Centromeric DNA and proteins evolve rapidly despite conserved function in mediating kinetochore-microtubule attachments during cell division. This paradox is explained by selfish DNA sequences preferentially binding centromeric proteins to disrupt attachments and bias their segregation into the egg (drive) during female meiosis. Adaptive centromeric protein evolution is predicted to prevent preferential binding to these sequences and suppress drive. Here, we test this prediction by defining the impact of adaptive evolution of the DNA-binding histone fold domain of CENP-T, a major link between centromeric DNA and microtubules. We reversed adaptive changes by creating chimeric variants of mouse CENP-T with the histone fold domain from closely related species, expressed exogenously in mouse oocytes or in a transgenic mouse model.
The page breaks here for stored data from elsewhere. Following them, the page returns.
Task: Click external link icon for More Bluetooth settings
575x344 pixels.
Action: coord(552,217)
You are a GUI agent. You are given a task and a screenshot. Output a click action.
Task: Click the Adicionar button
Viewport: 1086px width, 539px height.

We show that adaptive evolution of mouse CENP-T reduced centromere binding, which supports robust female gametogenesis. However, this innovation is independent of the centromeric DNA sequence, as shown by comparing the binding of divergent CENP-T variants to distinct centromere satellite arrays in mouse oocytes and in somatic cells from other species. Overall, our findings support a model in which selfish sequences drive to fixation, disrupting attachments of all centromeres to the spindle. DNA sequence-specific innovations are not needed to mitigate fitness costs in this model, so centromeric proteins adapt by modulating their binding to all centromeres in the aftermath of drive.